RASSEGNA STAMPA

 

LE FIGARO
26/01/2005

La directive européenne qui sème le trouble en France


A cinq mois de la consultation des Français sur la Constitution européenne, le projet de directive sur la libéralisation des services alimente la précampagne référendaire. Conçue par l'ancien commissaire néerlandais Frits Bolkestein, cette directive s'attire les critiques virulentes des adversaires de l'Europe «ultralibérale», que l'on trouve aussi bien à gauche qu'à droite de l'hémicycle. Pour Frits Bolkestein, il s'agit de lever, au nom de la fluidité du marché communautaire, les obstacles à la libre circulation des biens et des marchandises. Les adversaires de ce texte craignent par-dessus tout ses conséquences sur les normes sociales des Etats membres.
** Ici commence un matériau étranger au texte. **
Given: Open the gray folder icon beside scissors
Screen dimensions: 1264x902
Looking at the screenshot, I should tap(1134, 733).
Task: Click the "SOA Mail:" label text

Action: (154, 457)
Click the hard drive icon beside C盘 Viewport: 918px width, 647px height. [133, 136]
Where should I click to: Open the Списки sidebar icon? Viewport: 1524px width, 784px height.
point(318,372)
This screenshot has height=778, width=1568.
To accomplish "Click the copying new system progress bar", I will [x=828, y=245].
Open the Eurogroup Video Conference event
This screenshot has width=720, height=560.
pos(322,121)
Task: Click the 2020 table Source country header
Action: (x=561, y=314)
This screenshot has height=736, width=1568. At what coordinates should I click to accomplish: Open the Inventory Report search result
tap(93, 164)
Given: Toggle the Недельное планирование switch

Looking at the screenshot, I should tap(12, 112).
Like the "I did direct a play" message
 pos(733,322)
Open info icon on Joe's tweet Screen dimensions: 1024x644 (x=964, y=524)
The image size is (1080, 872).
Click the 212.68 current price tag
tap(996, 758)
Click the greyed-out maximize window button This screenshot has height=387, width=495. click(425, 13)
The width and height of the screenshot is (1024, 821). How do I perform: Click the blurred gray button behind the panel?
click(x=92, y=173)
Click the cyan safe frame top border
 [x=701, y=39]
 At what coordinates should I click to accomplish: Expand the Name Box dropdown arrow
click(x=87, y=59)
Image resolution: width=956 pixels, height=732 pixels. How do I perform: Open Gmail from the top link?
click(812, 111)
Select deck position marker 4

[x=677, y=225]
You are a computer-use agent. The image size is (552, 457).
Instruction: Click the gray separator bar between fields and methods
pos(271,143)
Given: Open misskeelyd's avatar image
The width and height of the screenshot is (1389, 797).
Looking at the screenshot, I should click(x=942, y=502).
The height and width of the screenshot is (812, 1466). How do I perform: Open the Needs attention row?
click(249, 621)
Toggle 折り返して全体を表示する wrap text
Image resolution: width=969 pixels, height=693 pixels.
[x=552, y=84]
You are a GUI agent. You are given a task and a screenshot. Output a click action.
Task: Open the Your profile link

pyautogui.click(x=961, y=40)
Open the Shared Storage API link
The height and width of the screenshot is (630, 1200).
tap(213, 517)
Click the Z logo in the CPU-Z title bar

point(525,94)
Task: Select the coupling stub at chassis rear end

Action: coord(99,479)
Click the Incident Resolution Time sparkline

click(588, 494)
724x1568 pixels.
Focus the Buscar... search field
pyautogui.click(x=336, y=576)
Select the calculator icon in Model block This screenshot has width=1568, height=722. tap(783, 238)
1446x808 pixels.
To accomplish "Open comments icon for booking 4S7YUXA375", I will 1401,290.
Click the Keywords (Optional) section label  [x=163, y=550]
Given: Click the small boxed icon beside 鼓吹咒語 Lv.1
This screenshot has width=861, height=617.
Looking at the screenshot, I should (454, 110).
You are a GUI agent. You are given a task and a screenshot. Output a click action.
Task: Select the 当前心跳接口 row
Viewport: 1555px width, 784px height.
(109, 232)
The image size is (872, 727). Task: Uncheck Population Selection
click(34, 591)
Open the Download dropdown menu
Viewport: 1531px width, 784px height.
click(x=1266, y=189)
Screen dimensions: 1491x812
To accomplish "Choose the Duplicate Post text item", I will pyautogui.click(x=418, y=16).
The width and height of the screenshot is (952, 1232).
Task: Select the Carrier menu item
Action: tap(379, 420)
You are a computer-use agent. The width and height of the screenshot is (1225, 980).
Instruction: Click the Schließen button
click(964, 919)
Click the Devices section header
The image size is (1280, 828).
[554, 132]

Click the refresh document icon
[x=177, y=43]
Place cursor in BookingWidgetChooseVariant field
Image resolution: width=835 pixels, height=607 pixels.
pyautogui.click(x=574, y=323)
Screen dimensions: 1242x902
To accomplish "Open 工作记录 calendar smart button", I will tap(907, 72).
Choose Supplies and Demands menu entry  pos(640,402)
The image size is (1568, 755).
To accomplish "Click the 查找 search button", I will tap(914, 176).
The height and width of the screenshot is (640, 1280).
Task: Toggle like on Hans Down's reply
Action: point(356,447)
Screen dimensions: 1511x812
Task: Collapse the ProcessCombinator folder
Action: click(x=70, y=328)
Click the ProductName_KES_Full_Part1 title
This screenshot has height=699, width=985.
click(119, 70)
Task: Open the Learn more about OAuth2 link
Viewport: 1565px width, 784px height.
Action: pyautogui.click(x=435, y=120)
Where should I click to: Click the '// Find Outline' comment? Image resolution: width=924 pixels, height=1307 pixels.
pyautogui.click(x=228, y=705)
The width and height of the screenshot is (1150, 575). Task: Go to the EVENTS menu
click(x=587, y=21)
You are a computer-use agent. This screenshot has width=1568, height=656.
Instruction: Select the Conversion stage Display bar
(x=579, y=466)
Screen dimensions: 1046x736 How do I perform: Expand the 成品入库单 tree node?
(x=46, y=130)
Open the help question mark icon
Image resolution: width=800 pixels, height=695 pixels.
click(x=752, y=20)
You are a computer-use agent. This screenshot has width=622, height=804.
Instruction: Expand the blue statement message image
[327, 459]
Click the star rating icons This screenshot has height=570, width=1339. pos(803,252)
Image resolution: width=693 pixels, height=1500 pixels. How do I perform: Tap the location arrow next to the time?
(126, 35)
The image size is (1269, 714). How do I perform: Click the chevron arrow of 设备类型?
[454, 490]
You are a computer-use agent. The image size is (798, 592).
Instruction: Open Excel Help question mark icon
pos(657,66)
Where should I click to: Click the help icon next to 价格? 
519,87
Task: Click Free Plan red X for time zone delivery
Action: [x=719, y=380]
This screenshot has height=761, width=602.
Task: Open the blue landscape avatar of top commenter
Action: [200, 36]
Alors que s'ouvre en France la campagne en vue du référendum, le débat met mal à l'aise la classe politique. Jacques Chirac lui-même a récemment exprimé sa «très grande vigilance» sur ce texte et a souligné que la France était très attentive à la dimension sociale de la construction européenne.

Guillaume Tabard
[26 janvier 2005]
Ancien commissaire européen au Marché intérieur, le Néerlandais Frits Bolkestein n'avait sans doute pas imaginé que son nom débarquerait comme une grenade dégoupillée dans la vie politique française, à l'aube de la campagne référendaire sur la Constitution européenne. Son projet de directive sur la libéralisation des services et son principe de «pays d'origine» pouvant conduire à des pratiques de «dumping social» (lire ci-dessous) suscite pourtant un débat dont l'intensité va croissant.

Hier, à l'heure où s'ouvrait la discussion sur la révision constitutionnelle, le souverainiste Philippe de Villiers arborait dans les couloirs de l'Assemblée nationale les cinquante pages de la «directive Bolkestein». «C'est toute la vie quotidienne des Français qui va être bouleversée : salaires, protection sociale, concurrence déloyale, insécurité juridique, des délocalisations», prévenait-il le matin sur Europe 1, reprenant les menaces déjà brandies depuis plusieurs mois dans les cercles altermondialistes. Et celui qui se pose en héraut du non dans la future campagne référendaire de conclure : «Le seul moyen de rejeter la directive Bolkestein, c'est de voter non au projet de Constitution européenne.»

Pour les opposants à la Constitution, ce projet de directive signerait la «dérive libérale» de l'Union européenne, comme le dénonce le socialiste Henri Emmanuelli. Le débat est pourtant plus complexe. Europhile de longue date, Dominique Strauss-Kahn est aussi parti en guerre contre la directive Bolkestein, dont il a purement et simplement demandé le «retrait», vendredi dans L'Humanité, fustigeant sa logique de «nivellement par le bas».

Comme à propos de la Turquie, le gouvernement assure que l'adoption de la Constitution européenne et la libéralisation des services sont deux questions qui «n'ont rien à voir». Il n'empêche : l'exécutif français redoute tout débat de nature à alimenter l'inquiétude à l'égard de l'Union européenne et donc à faire gonfler le non au référendum. Laurent Fabius n'avait-il pas invoqué la menace des délocalisations pour justifier son opposition à la Constitution ?

L'Élysée et Matignon veulent d'autant plus éviter cet emballement que la France a exprimé ses «réserves» relativement tôt à l'égard de la directive Bolkestein. Vendredi, en recevant le secrétaire général de la Confédération européenne des syndicats, Jacques Chirac a redit la «très grande vigilance» de la France dans les négociations en cours et son attachement à la dimension sociale de la construction européenne.

Minoritaire au sein des Vingt-Cinq, la France préfère négocier des dérogations, comme le retrait du champ d'application de certaines professions (audiovisuel, professions juridiques, santé, jeux d'argent). C'est le sens des propositions que devrait formuler la délégation à l'Union européenne de l'Assemblée nationale qui adoptera mardi prochain 2 février un rapport de l'UDF Anne-Marie Comparini. La France mise enfin sur le Parlement européen, dont le vote est nécessaire, en vertu du principe de codécision, et dont une majorité pourrait demander, début mars, une remise en cause du principe contesté du «pays d'origine».